In 1950’s Harvey, too, James Stewart’s character, Elwood P. Dowd, has for a friend a pooka, which takes the form of a 6-foot-3½-inch, invisible rabbit. And although Elwood is completely harmless–in fact, he is the sweetest, kindest, most polite and friendliest person you’d ever want to know; everybody likes him–just because he talks to this rabbit that only he can see, everybody considers him a real nut, and his distraught sister and niece want to have him committed to a sanitarium, as if confinement would rid him of his delusion. So what if Elwood is an alcoholic? He doesn’t deserve to be locked up, as he is no dangerous threat to society. Shouldn’t a person be allowed to have their personal fantasies, whether they are real or imaginary, without the harsh judgment and the threat of commitment, especially if they are otherwise a good person and who is not hurting anybody? Truth be told, I believe that we all have some kind of mental flaw, including myself, but not enough to require institutional commitment. As it turns out, Harvey proves himself to be real after all when he appears to other characters in the story, including Elwood’s sister and the director of the sanitarium! So now, are they crazy, too, or less judgmental of Elwood?

(# …A flibbertigibbet, a will-o’-the-wisp, a clown… #)
For myself, I prefer to be around people who are a little eccentric, oddball, offbeat, quirky, strange, wacky. I find them to be much more interesting and entertaining than those who are always trying to act “normal” and fit in. In all dramatic situations and even in literature we want colorful characters that are larger than life. On TV sitcoms it is often the supporting players, like Sheldon Cooper (“The Big Bang Theory”), Barney Fife (“The Andy Griffith Show”) and Steve Urkel (“Family Matters”), for example, who become viewers’ favorites over the star of the show. Ordinary commonness is boring, in my opinion, and does not make for good theater.

Now, I don’t like simple or dizzy people in real life, those who are in a constant state of mental confusion, and chronic stupidity and excessive silliness get on my nerves. But I like your rebels who challenge the status quo and don’t always do things that are expected of them. Since I can admit that I have certain quirks myself, my close friends, too, tend to be a little off, or at least accepting of my own personality foibles. But they, in turn, have to be intelligent, open-minded, and have a good sense of humor. I don’t take myself too seriously, as you must have surmised by now from my writings, and they shouldn’t either.
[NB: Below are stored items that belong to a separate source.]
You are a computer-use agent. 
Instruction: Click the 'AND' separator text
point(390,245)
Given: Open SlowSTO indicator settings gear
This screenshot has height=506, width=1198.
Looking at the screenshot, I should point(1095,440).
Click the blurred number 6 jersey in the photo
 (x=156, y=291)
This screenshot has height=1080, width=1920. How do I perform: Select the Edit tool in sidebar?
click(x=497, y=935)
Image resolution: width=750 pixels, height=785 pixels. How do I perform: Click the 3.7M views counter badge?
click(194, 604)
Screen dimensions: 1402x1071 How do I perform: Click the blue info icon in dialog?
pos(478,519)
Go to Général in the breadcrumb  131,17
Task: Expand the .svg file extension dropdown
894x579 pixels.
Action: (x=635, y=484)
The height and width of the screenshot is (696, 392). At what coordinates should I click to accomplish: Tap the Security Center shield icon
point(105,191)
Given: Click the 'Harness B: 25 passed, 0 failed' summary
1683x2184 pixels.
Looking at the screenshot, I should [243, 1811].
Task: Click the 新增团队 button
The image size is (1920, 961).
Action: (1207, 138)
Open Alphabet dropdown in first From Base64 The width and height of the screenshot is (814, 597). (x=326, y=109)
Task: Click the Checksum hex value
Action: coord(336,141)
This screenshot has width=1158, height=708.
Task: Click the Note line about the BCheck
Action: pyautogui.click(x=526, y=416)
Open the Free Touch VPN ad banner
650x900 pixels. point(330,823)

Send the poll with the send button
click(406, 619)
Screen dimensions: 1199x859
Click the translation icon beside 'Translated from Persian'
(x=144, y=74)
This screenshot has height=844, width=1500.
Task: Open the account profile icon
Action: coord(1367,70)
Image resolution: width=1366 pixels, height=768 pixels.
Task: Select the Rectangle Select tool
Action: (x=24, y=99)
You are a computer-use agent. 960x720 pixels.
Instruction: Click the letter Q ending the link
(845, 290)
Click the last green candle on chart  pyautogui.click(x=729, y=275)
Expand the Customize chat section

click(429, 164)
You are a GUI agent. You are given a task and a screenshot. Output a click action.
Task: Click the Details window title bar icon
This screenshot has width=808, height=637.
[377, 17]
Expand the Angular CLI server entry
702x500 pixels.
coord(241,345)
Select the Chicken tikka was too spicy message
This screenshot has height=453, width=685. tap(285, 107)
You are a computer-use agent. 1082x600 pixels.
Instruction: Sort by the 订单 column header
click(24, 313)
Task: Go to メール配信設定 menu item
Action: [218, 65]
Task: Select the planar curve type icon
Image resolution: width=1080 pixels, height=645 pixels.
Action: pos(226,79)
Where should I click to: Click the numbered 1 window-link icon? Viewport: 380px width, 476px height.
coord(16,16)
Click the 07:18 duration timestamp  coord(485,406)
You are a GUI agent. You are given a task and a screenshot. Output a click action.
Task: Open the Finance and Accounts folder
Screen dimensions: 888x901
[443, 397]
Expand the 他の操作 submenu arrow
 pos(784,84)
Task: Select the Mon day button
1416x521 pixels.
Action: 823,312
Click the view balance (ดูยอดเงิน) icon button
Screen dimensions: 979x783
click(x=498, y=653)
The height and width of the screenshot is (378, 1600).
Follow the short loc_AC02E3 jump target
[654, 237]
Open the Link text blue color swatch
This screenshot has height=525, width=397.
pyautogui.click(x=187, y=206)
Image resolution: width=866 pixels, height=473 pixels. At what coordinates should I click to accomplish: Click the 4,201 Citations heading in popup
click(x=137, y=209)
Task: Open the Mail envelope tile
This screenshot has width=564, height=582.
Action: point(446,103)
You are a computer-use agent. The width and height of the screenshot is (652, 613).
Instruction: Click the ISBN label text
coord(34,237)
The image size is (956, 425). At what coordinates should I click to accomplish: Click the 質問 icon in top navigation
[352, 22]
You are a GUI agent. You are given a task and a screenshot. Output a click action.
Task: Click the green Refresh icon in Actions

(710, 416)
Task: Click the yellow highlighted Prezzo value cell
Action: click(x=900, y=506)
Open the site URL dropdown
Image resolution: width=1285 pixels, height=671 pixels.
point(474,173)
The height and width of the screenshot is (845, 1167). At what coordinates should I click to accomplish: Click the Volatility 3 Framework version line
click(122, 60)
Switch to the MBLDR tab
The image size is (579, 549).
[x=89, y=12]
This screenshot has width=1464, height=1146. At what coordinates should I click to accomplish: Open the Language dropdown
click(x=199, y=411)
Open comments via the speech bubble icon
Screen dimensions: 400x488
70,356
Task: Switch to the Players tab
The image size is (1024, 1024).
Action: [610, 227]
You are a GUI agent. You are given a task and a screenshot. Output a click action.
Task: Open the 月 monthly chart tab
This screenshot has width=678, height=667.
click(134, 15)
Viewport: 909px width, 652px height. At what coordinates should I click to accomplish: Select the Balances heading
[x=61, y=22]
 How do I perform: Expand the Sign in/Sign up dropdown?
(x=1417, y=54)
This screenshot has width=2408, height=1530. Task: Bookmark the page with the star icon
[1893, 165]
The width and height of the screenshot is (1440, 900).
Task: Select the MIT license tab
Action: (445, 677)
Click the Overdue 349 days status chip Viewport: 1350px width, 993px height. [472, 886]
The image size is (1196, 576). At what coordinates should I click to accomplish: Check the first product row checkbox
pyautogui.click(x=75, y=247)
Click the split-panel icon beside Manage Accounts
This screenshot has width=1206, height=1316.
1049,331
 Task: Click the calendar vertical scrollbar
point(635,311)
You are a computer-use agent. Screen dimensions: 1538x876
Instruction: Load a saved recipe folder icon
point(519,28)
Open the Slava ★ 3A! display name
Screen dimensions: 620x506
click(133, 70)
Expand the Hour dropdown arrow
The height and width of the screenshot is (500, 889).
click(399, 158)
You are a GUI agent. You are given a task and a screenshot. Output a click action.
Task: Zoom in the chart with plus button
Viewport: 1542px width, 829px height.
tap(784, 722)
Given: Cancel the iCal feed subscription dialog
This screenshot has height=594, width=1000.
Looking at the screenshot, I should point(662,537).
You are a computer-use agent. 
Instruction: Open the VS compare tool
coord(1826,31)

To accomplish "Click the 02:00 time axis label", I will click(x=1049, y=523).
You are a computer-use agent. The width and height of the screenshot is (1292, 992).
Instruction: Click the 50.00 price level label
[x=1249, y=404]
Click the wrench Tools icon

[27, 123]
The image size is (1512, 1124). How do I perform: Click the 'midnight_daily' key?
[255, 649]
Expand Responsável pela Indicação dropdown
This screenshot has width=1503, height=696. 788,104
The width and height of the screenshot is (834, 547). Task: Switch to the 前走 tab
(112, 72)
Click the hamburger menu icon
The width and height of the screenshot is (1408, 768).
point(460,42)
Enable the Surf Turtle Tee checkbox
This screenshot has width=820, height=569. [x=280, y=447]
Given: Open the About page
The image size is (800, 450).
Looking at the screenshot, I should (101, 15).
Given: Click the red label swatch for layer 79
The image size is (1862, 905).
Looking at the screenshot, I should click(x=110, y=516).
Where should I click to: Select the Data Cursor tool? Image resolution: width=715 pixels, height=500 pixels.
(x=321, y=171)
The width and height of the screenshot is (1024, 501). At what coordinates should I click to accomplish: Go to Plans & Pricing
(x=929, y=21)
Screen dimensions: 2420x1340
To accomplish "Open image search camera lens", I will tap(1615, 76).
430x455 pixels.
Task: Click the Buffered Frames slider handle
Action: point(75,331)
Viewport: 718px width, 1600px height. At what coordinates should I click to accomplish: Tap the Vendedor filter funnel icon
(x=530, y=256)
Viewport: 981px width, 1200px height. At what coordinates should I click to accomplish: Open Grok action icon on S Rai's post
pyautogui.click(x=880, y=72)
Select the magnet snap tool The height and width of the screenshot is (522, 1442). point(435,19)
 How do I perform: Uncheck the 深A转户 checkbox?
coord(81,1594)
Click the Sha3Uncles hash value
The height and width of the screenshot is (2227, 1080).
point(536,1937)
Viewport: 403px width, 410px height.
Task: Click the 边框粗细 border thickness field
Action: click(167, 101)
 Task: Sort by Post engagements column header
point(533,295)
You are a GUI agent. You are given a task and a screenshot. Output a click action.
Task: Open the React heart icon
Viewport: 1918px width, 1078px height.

In my novella, Return of the Zodiac Killer, which can be found on my blog site, the main character, John Smith, is a charming, very good-looking, very intelligent but remorseless serial killer. In his own words, he tells his arresting police officers, “Please forgive me for being a little psycho”, as he has other redeeming qualities, which he does. I currently have a “special friend” whom I cherish, although he does suffer from some personal mental issues. But they are never directed toward me in a negative or abusive way. He is a beautiful, kind soul and absolutely adores me, so I tolerate his occasional flights of fancy. Besides, I am not one to judge anyway. I agree with Joe E. Brown’s last line in Some Like It Hot (1959), when Jack Lemmon is trying, in vain, to discourage the older man’s amorous advances towards him. “Well, nobody’s perfect.”